Written request. Continue the account of Wakefield's short postseason start against the Rays from the point where it stops.

There were precious few of those moments last night in a performance that lasted far shorter than any of Wakefield's worst nightmares could have portended. He walked from the shower to a pack of cameras and reporters shortly after the Red Sox' 13-4 loss to the Rays but hours after he exited it. He spoke softly and obviously.

"It hurts," Wakefield said.

Wakefield lasted only 2 2/3 innings, lambasted by the Rays' second consecutive assault on the Green Monster. He surrendered five runs and allowed six hits, three of them home runs, two of those in the first four batters. The Rays took slow-pitch softball whacks at Wakefield's letter-high knuckleballs, then circled the bases with a laxity befitting beer leaguers jogging toward the dugout cooler.

Wakefield had not pitched since Sept. 28, the final day of the regular season, but both he and manager Terry Francona brushed off his 15-day layoff. His unique style would make it irrelevant, they believed, even if the last starter to win a postseason game after that extended a layoff - Red Ruffing in 1939 - died in 1986.

Perhaps the layoff did not affect him - Wakefield, Francona, and catcher Kevin Cash all said it did not - but something was amiss. Wakefield threw several knuckleballs that never dropped, instead crossing the plate at chest level.

"The ball just didn't stay down in the zone like they normally do," Cash said.

"The balls he left up got whacked pretty good," Francona said.

Wakefield entered the start with optimism. It would be his chance, as the longest-tenured member of the Red Sox, to rescue a teetering team. "Coming out of his bullpen, he felt pretty strong," Cash said.

Supplied data.

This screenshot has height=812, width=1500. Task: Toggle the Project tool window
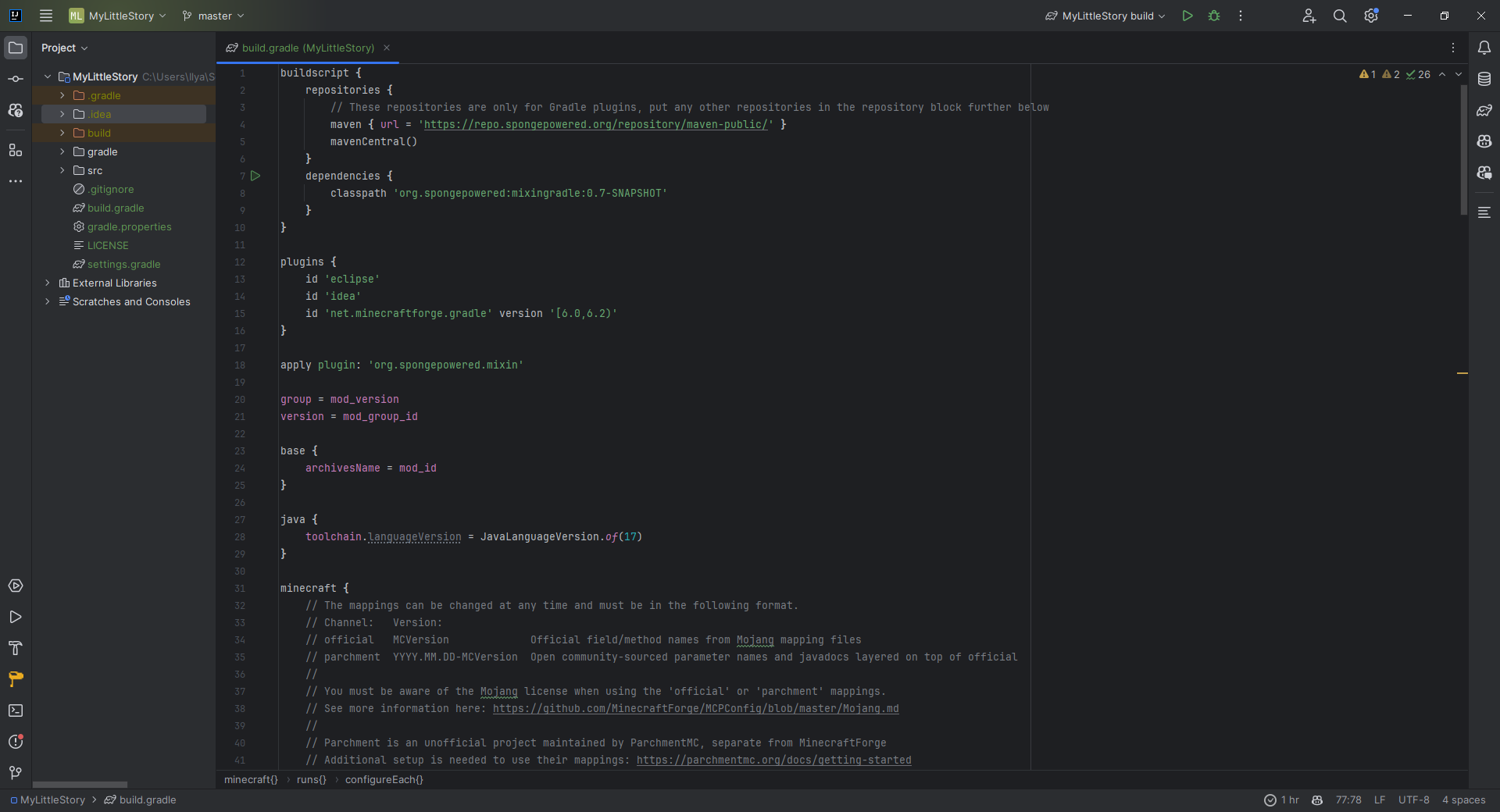click(x=16, y=48)
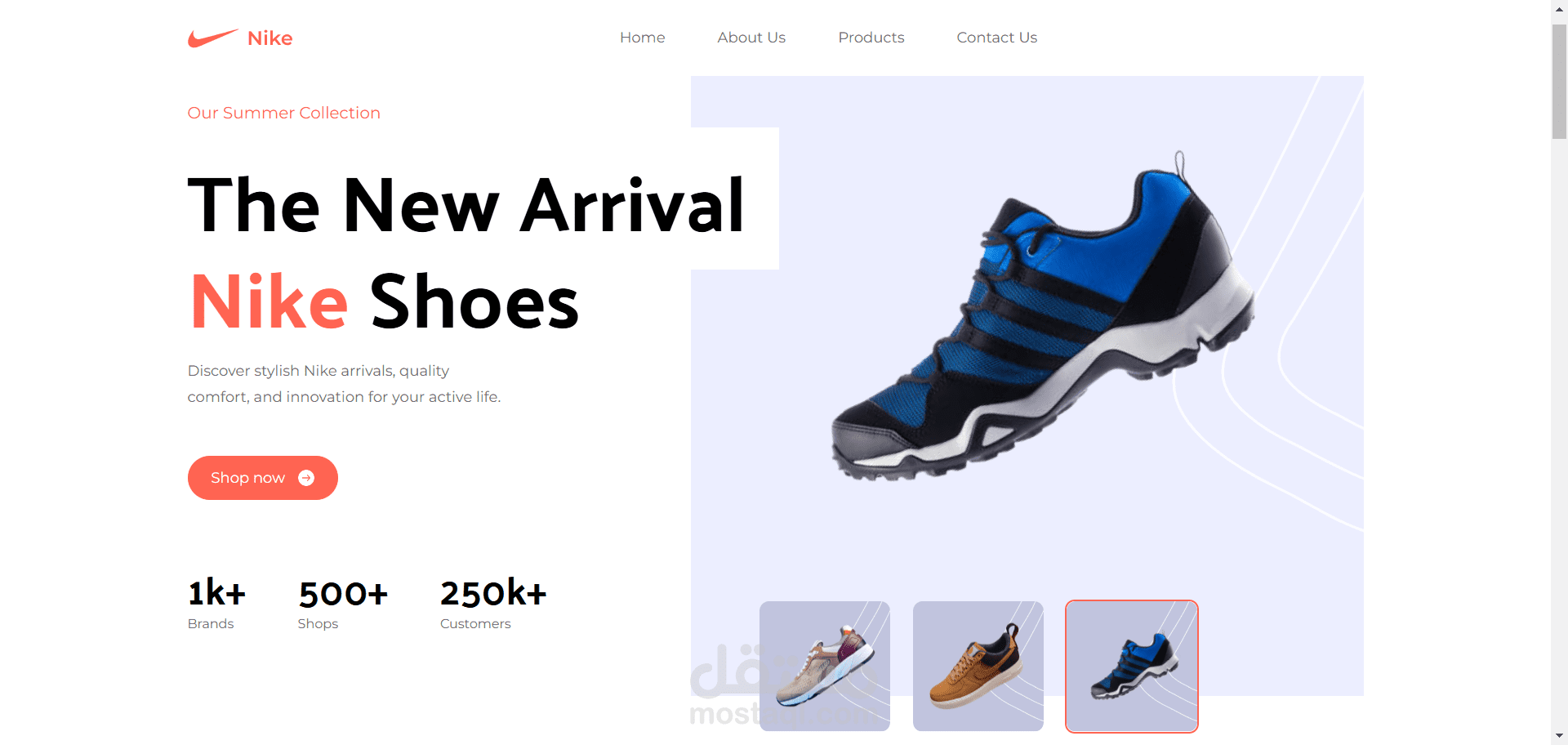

Reply to the task.
Wakefield struck out Akinori Iwamura on knuckleballs that danced like they're supposed to.

And yet he barely survived the first inning - reliever Justin Masterson warmed up five batters into the game. If the inning had reached ninth batter Jason Bartlett, Francona said, Masterson would have entered in the first. Eighth batter Fernando Perez fouled out.

Between Iwamura and Perez, Wakefield endured a train wreck. B.J. Upton walked on four pitches. He finally got a knuckler to drop into the zone facing Carlos Peña - a low-ball hitter. Peña blasted the pitch into the seats atop the Green Monster.

Evan Longoria - who was 6 years old when Wakefield threw his first major league pitch - walked to the plate and continued the demolition. An eye-level knuckler danced toward him, inside. It dropped to perhaps his neck. Longoria stood like a statue until the last possible moment. He unleashed a massive hack, blasting the ball over the Wall.

Wakefield cruised through the second in order, but he could not escape the third. He almost did, though. With two outs, Carl Crawford dribbled a ball between the mound and the first base line. Wakefield stumbled toward it, dived, and smothered the ball. He flipped, chest on the ground, to Mark Kotsay at first base. Crawford beat the throw by two steps.

"In a night that was filled with a lot of things that didn't go right," Francona said, "that was a huge turn in the game for us."

Willy Aybar made it so. He had faced Wakefield once before the game, and he had blasted a knuckleball for a home run in Tropicana Field.

As a child, Aybar practiced by hitting bottle caps with a broomstick. That experience must be like tracking a knuckleball. Aybar waited on the pitch, unspooled his body, and crushed the ball into the night. The Rays led, 5-0, and after Dioner Navarro lashed a single off the left-field wall, Wakefield was done.

His night finished, Wakefield walked to the dugout, surely wondering how many of these opportunities he might have left.

"I'm sure he's extremely frustrated right now," Cash said. "I know he wanted to come out and have a good performance."

Adam Kilgore can be reached at akilgore@globe.com.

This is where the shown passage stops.